I have written the following algorithm in order to evaluate a function in MatLab using Newton's method (we set r = -7 in my solution):

function newton(r);
syms x;
y = exp(x) - 1.5 - atan(x);
yprime = diff(y,x);
f = matlabFunction(y);
fprime = matlabFunction(yprime);
x = r;
xvals = x
for i=1:8 
    u = x;
    x = u - f(r)/fprime(r);
    xvals = x
end

The algorithm works in that it runs without any errors, but the numbers keep decreasing at every iteration, even though, according to my textbook, the expression should converge to roughly -14 for x. My algorithm is correct the first two iterations, but then it goes beyond -14 and finally ends up at roughøy -36.4 after all iterations have completed.

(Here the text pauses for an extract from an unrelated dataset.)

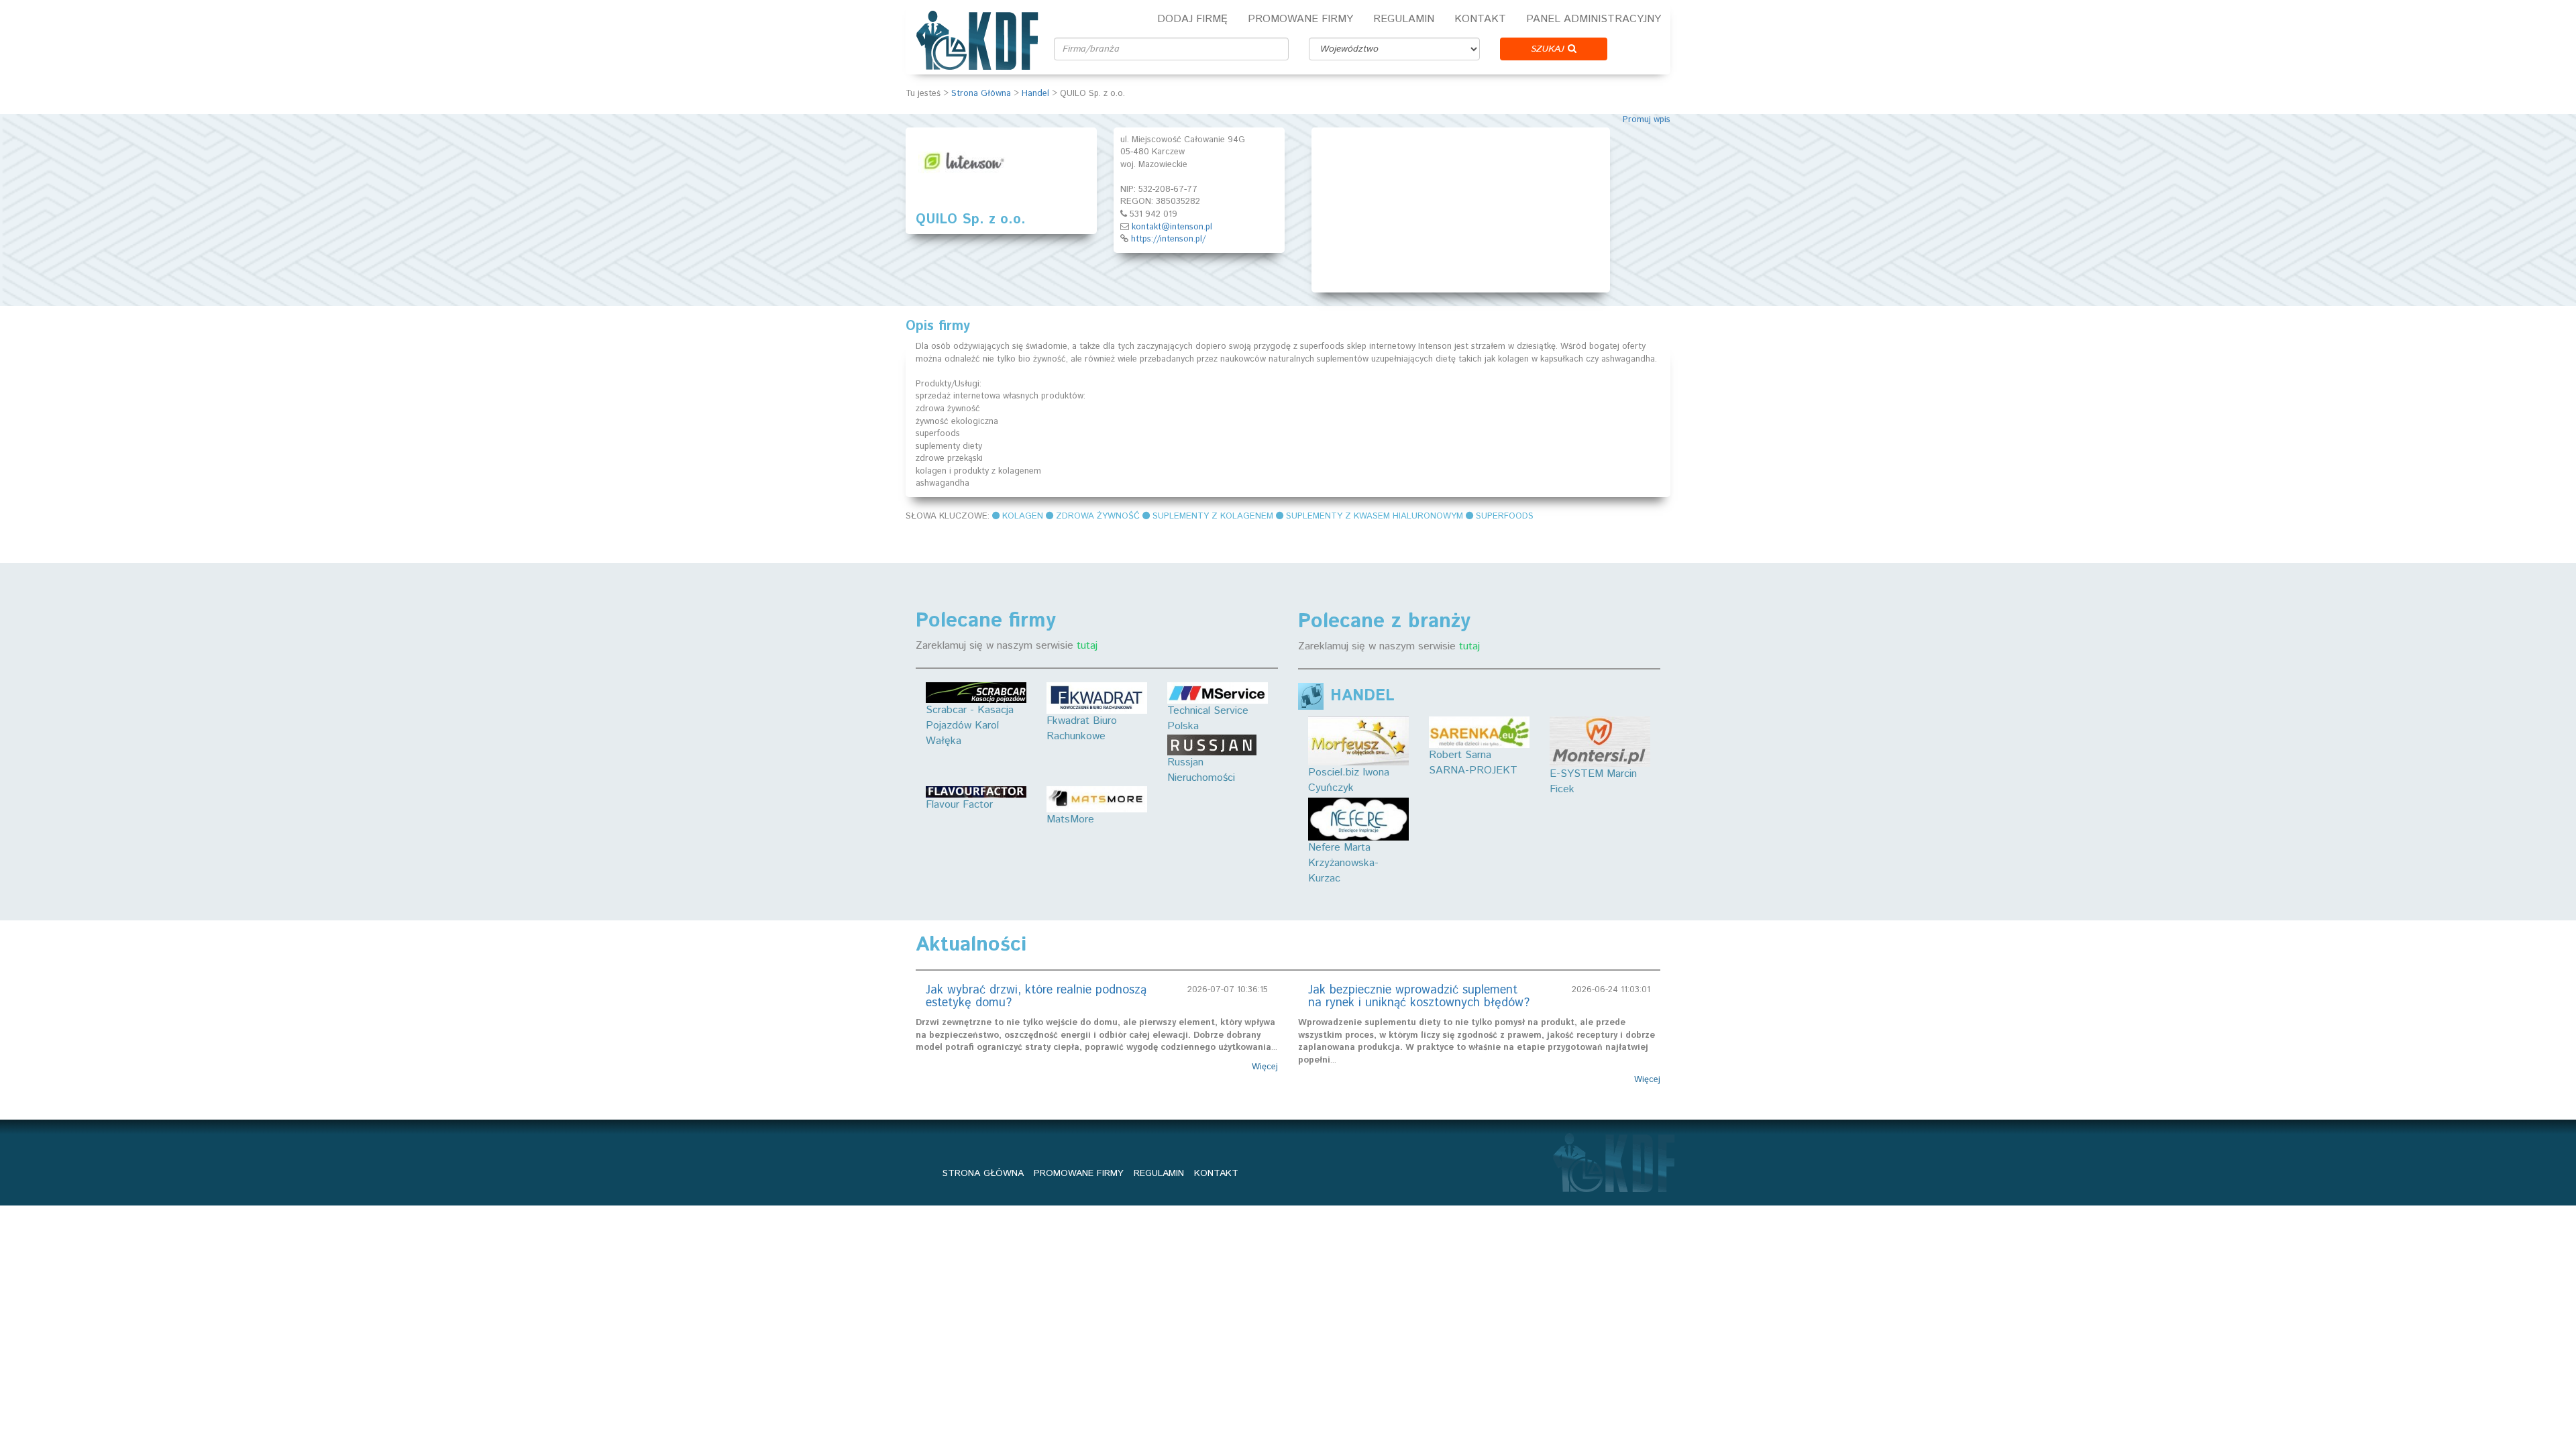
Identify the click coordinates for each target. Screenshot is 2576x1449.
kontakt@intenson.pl (1172, 227)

If anyone can give me some help as to why the algorithm does not work properly, I would greatly appreciate it!

Answer 1

syms x
y = exp(x) - 1.5 - atan(x); % your function is converted in for loop
x=-1;
n=10;
v=0;
for i=2:n
    x(i)=tan(exp(x(i-1))-1.5);
    v=[v ;x(i)]; % you will get solution vector  for each i value
end
v

Answer 2

I think

x = u - f(r)/fprime(r);

should be

x = u - f(u)/fprime(u);

If you always use r, you're always decrementing x by the same value.